The Tour de France is a race steeped in tradition, and yesterday’s 21st and final stage into Paris was no exception.

As is traditional, Astana, the team of the maillot jaune Alberto Contador, led the way onto the Champs Élysées. As is traditional, a breakaway launched itself off the front of the pack shortly after. And, as has become traditional during the 2009 edition of the Tour, Mark Cavendish won the sprint.

As if there was ever really any doubt.

The ‘Manx Missile’ contested six finishes at this year’s Tour and won them all, bringing his career total in this race alone to ten. Add that to his three stages at May’s Giro d’Italia and his win in the Milan-San Remo one-day classic, and he has already had a more successful 2009 than the majority of professional cyclists have careers.

Yesterday’s win on the Champs Élysées was the one Cavendish has been most coveting all along, and it was the easiest of the lot.
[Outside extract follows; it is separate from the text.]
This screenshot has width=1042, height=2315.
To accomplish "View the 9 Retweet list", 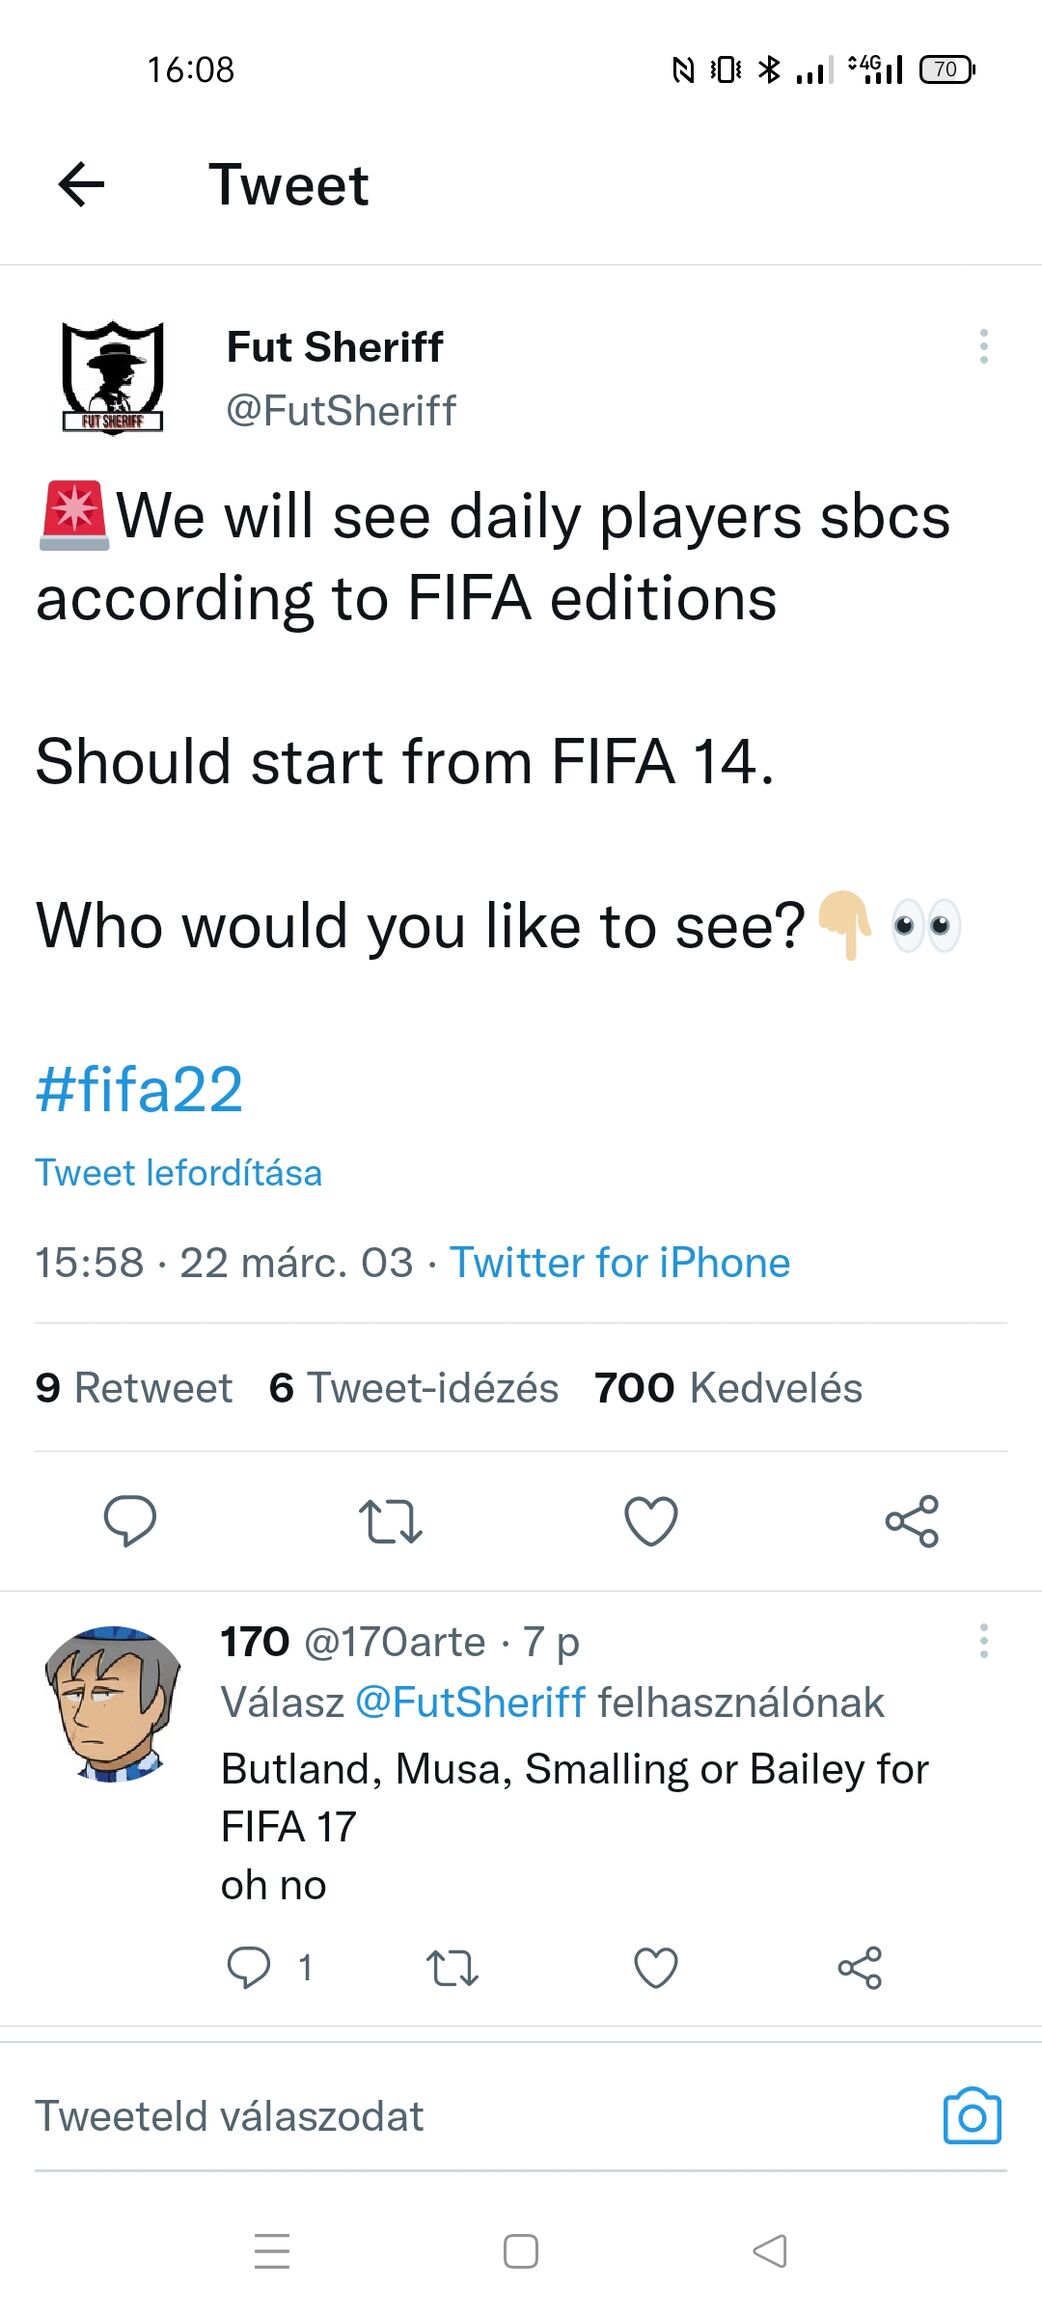I will (x=134, y=1387).
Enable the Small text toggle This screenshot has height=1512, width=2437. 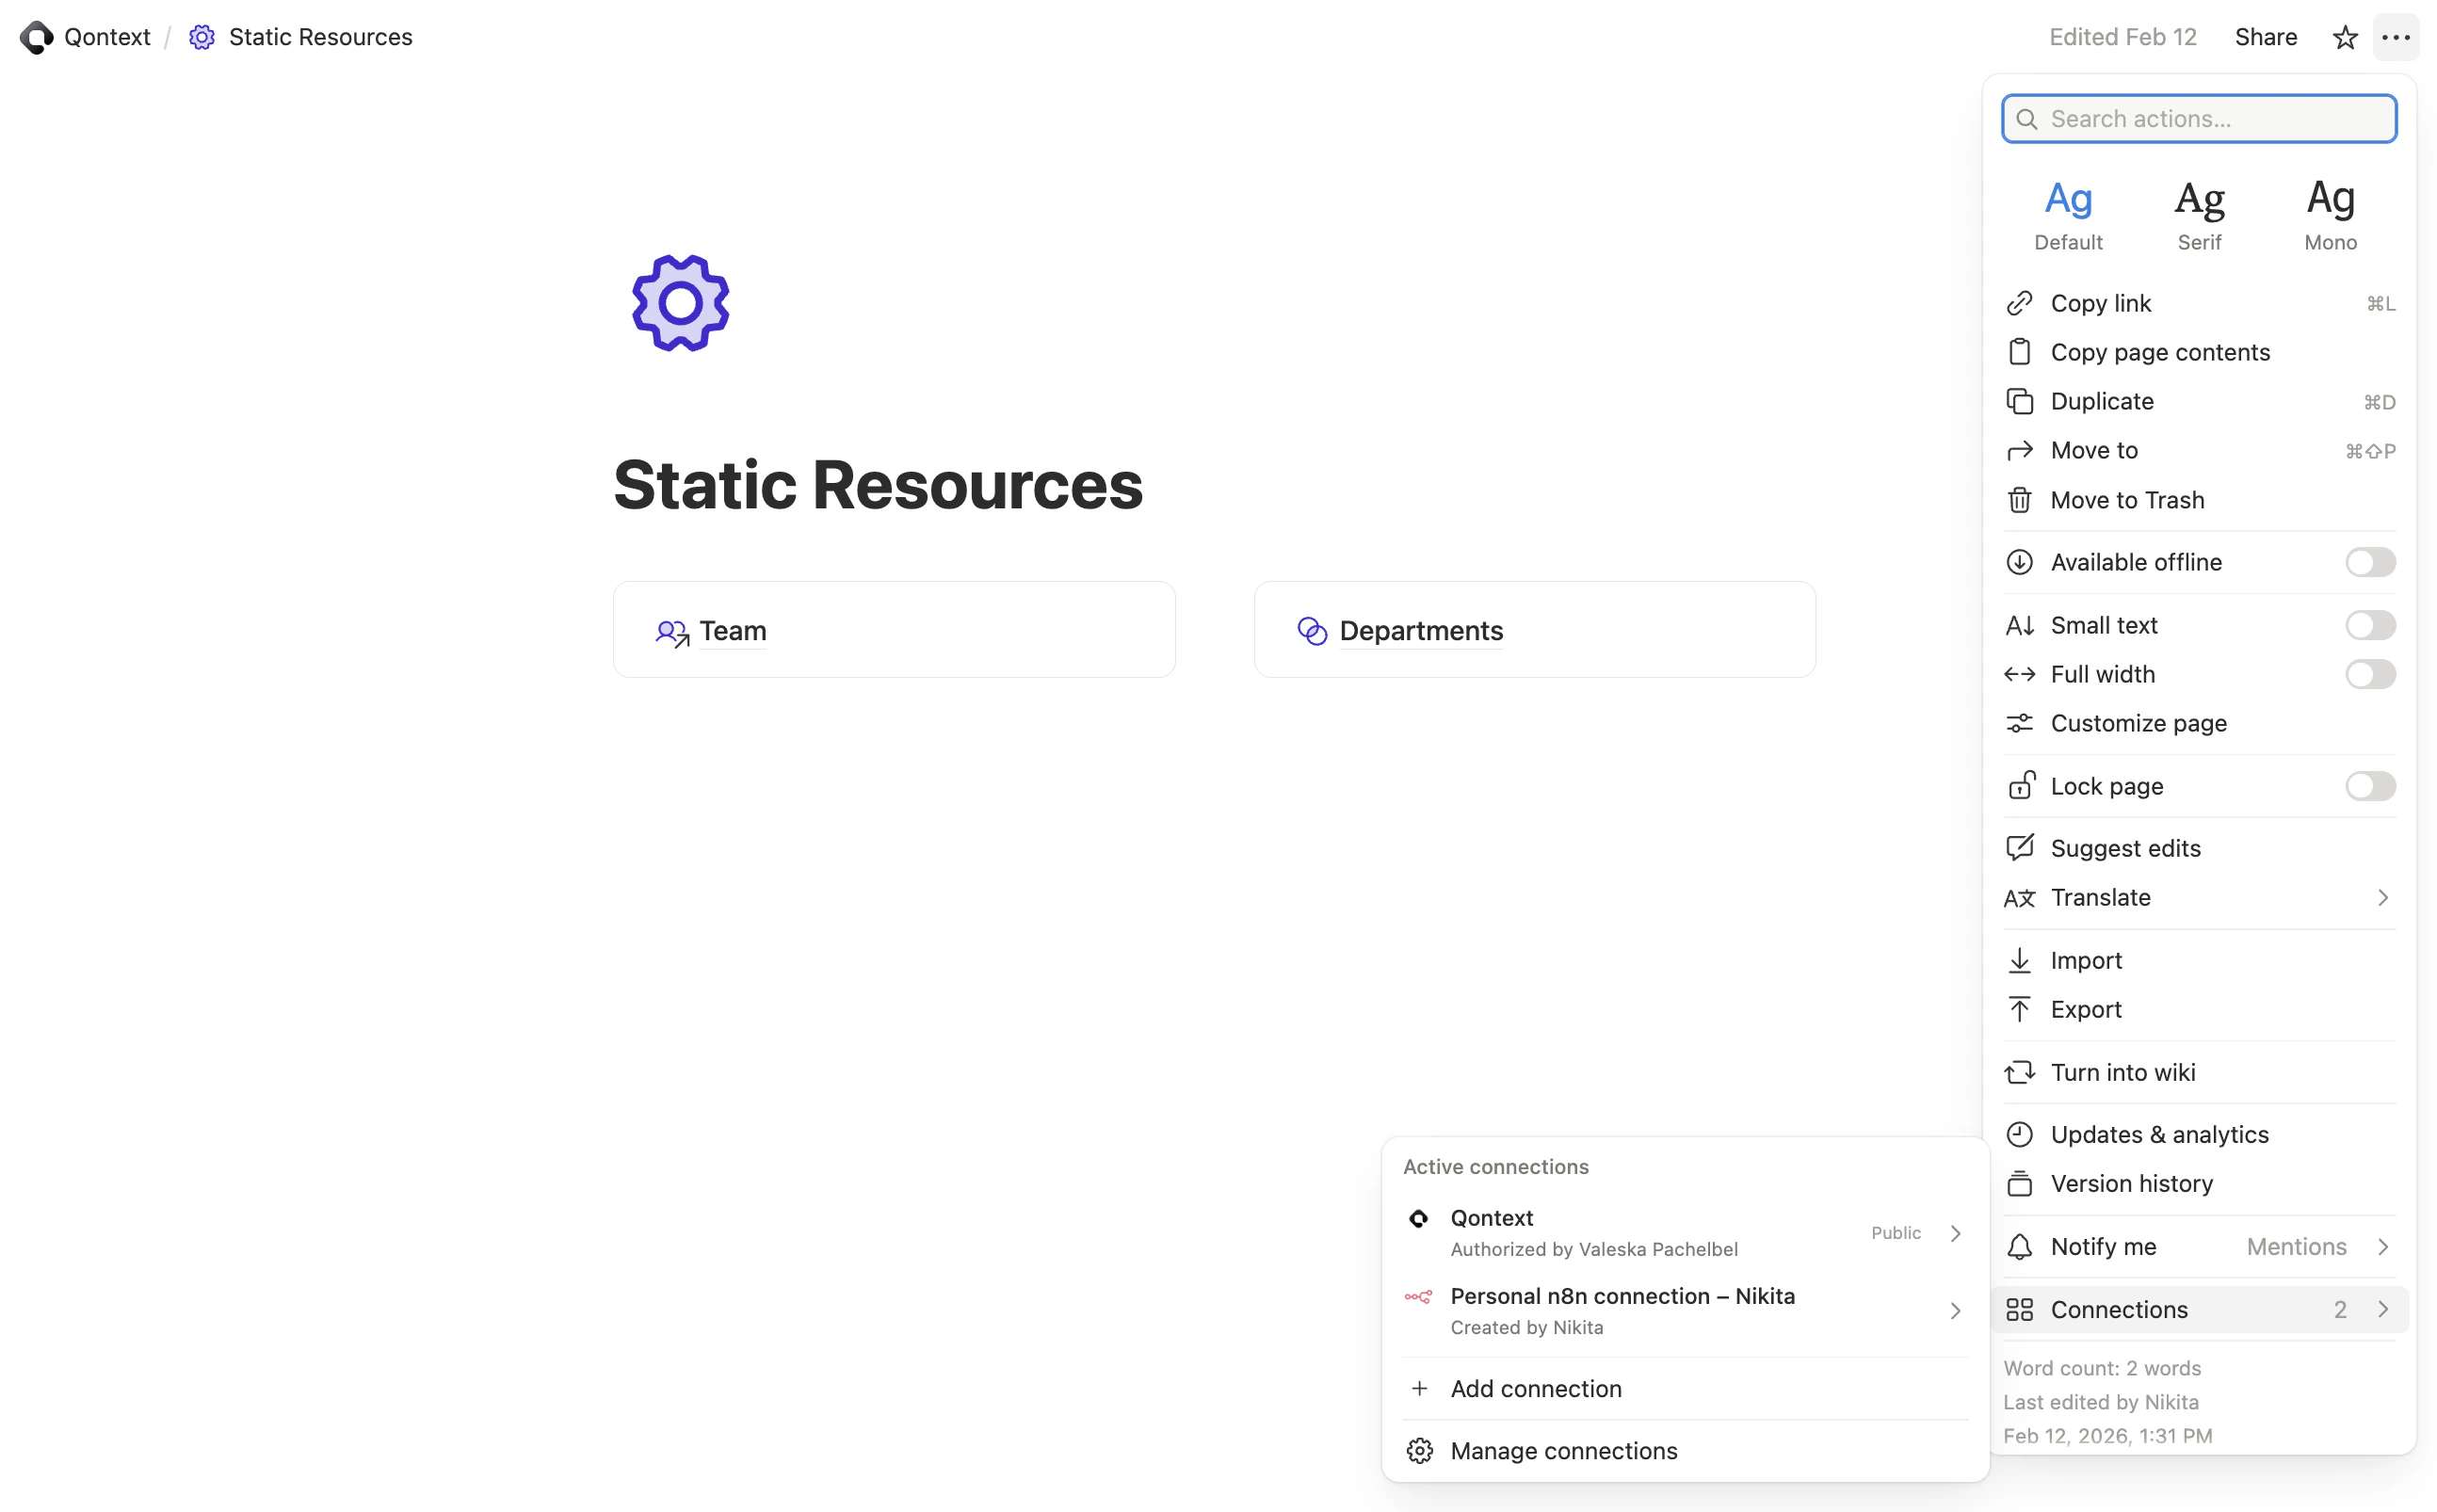click(x=2368, y=625)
Despite Garmin’s concerted, and initially successful, attempt to disrupt the Columbia HTC lead-out train in the closing kilometres, Cav’s more experienced team was still able to take prime position in the final kilometre. Big George Hincapie drove them into the Place de la Concorde where Mark Renshaw took over; Garmin’s Julian Dean, attempting to pilot Tyler Farrar into a position to challenge, tried a desperate kamikaze move to cut in front of Renshaw across the inside of the final bend but succeeded only in disrupting everyone else; Renshaw towed Cavendish unchallenged to the line to the extent that, easing up, he was able to finish second himself, and Cav kicked down for the sheer joy of it to win by around thirty metres – the equivalent of Usain Bolt’s astonishing winning margin at the 100 metres in Beijing.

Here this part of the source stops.